● Exercise directions:
Only the lines holding "toukokuu" are wanted here; copy each from the listing.

● Entries shown:
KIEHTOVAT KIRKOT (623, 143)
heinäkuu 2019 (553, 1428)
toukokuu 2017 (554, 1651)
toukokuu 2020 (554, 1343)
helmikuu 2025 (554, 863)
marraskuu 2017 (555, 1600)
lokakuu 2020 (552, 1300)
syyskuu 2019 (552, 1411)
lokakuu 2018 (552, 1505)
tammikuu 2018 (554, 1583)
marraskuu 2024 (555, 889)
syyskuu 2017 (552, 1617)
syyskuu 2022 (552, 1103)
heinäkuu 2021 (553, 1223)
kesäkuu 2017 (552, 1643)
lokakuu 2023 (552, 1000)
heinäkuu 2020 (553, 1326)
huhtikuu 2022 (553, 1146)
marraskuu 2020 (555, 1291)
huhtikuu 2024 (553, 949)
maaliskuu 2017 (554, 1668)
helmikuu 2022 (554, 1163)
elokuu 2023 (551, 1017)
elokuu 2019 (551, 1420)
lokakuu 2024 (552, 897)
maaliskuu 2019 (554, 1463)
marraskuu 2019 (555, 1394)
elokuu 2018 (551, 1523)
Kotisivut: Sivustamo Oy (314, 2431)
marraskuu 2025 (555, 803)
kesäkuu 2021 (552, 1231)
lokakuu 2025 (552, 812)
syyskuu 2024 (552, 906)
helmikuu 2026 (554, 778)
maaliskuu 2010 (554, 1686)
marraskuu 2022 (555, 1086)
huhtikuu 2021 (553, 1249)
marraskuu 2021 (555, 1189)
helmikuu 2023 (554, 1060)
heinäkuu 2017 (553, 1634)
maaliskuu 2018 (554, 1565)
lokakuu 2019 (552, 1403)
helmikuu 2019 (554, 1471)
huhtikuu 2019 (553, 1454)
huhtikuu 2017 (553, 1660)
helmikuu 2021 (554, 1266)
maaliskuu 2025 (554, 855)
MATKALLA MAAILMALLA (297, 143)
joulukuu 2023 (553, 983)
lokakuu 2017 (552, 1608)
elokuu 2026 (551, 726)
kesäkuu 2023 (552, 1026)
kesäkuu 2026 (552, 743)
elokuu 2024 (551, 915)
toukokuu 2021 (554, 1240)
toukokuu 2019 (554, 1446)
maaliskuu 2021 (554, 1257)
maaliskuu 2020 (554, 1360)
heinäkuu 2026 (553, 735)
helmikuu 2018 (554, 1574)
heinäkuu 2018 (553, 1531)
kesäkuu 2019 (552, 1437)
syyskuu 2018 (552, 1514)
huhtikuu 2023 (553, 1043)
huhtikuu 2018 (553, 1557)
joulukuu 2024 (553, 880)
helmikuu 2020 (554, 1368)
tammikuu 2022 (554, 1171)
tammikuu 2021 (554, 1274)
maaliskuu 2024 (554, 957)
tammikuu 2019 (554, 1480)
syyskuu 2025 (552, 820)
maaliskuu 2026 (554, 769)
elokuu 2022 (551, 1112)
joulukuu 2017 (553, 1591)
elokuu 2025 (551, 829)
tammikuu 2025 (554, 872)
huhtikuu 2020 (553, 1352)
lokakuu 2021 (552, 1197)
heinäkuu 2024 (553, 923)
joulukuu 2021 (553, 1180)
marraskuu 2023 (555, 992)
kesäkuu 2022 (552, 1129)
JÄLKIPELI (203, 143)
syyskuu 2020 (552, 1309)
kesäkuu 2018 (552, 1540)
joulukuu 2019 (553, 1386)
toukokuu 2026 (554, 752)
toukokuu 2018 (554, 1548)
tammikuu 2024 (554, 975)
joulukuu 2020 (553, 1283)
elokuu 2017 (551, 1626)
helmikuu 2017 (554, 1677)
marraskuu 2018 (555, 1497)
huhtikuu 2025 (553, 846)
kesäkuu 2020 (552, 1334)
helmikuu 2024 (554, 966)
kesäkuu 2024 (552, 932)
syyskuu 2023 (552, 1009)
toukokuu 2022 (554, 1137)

● Response below:
toukokuu 2017 (554, 1651)
toukokuu 2020 (554, 1343)
toukokuu 2021 (554, 1240)
toukokuu 2019 (554, 1446)
toukokuu 2026 (554, 752)
toukokuu 2018 (554, 1548)
toukokuu 2022 (554, 1137)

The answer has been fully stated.